For permission to work at the Villa we are indebted to Maria Luisa Veloccia Rinaldi, Soprintendente ai Beni Archeologici per il Lazio; for cheerful assistance at the site we are grateful to Adriano D’Offizi, Villa caposervizio. Our work was supported by the American Academy in Rome, Dumbarton Oaks, the Getty Center for the Fine Arts and the Humanities, and the Spears Fund of the Princeton Department of Art and Archaeology. To the architect Michael Lawrence, our Decrianus, we owe both thirty-one drawings and many constructive suggestions.
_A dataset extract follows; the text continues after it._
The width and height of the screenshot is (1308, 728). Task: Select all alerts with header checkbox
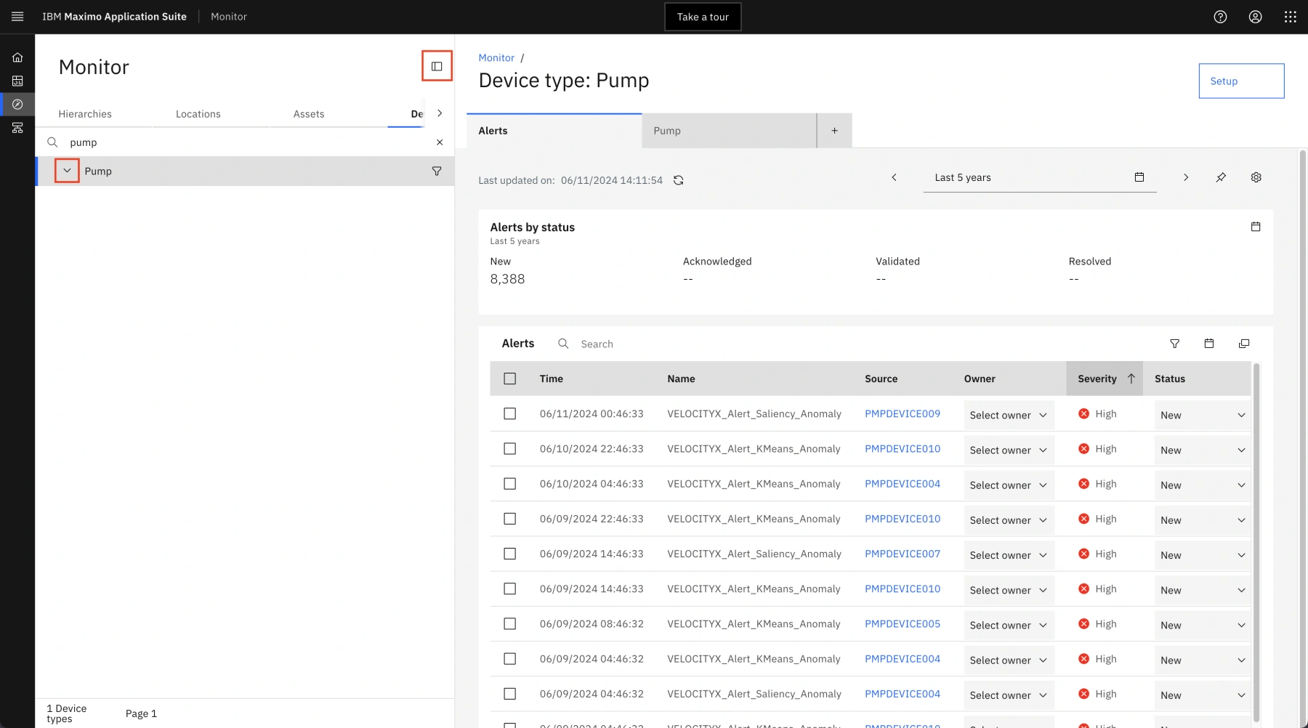point(510,379)
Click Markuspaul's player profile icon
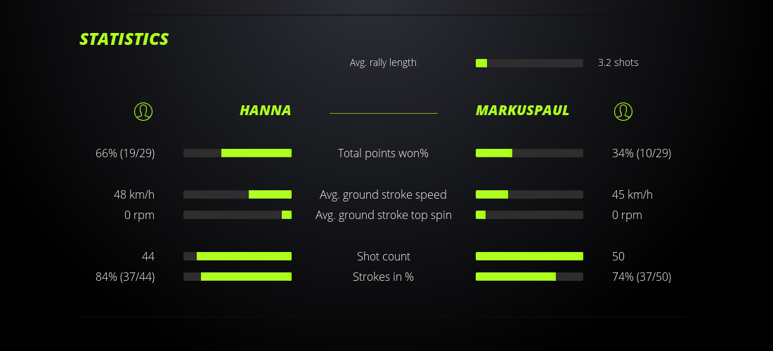The width and height of the screenshot is (773, 351). (623, 111)
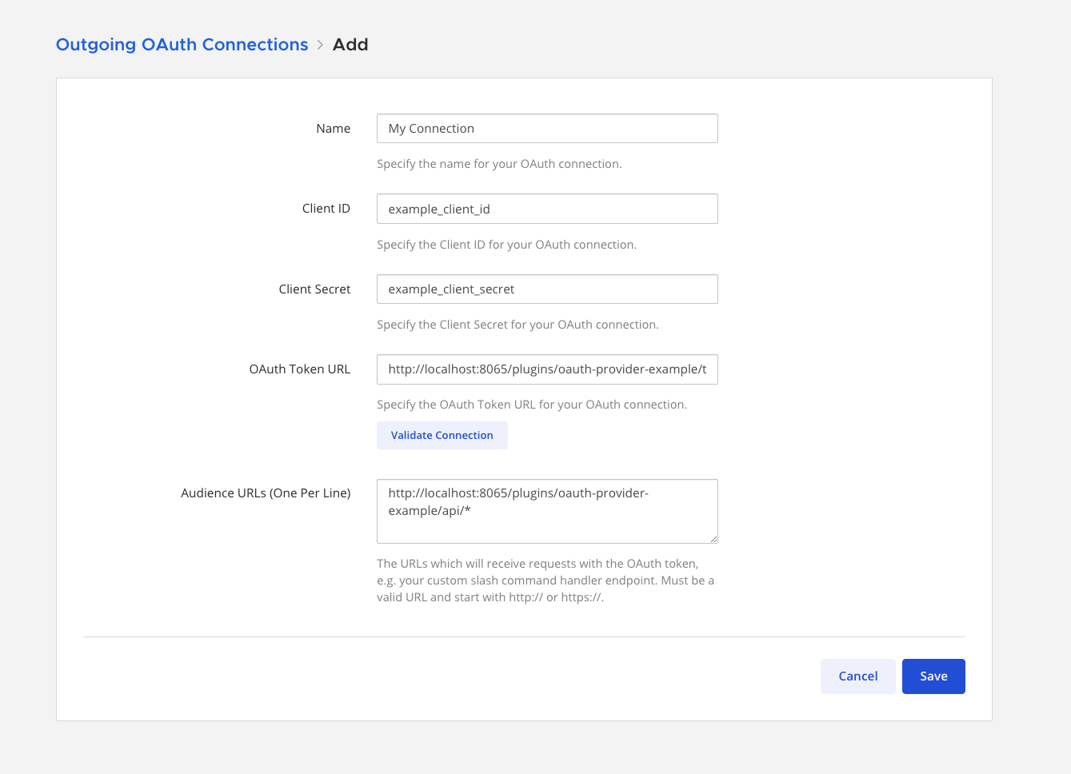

Guy P. R. Métraux read a draft of the entire text, and we have profited greatly from his corrections and suggestions. Others kindly read and commented on chapters and sections: Mary T. Boatwright, Bruce Boucher, Brendan Cassidy, Allan Ceen, David Coffin, Joseph Connors, Sterling Dow, Carolyn Kolb, Ramsay MacMullen, Myra Nan Rosenfeld, and John Wilton-Ely. For topical assistance we thank Herbert Benario (help with the Historia Augusta); Herbert Bloch (sound advice); Michael Clark (translations from the German); Martin Kleibrink (communion at the site); Phyllis W. Lehmann (for calling our attention to the late Karl Lehmann’s folder of Villa notes); Lucilla Marino (Librarian of the American Academy); Robert Mangurian, Mary-Ann Ray, and George Newburn (discussions at the Villa and in California about their Villa project—measuring and surveying the entire site); and the architect Eugenia Salza Prina Ricotti (conversations about matters of mutual interest). Help generously given by others is acknowledged in the notes and illustration credits. And we recall with pleasure the company, over the years, of Meg Pinto, Allan Ceen, Frank Brown, Ferdinando Castagnoli, and Norman Neuerburg on the High Ground and in the Underground Galleries.
The plans and drawings are on the whole only general guides to the site and its buildings. Dates are A.D. unless otherwise indicated. Measurements in feet refer to the Roman unit of 0.296 meters.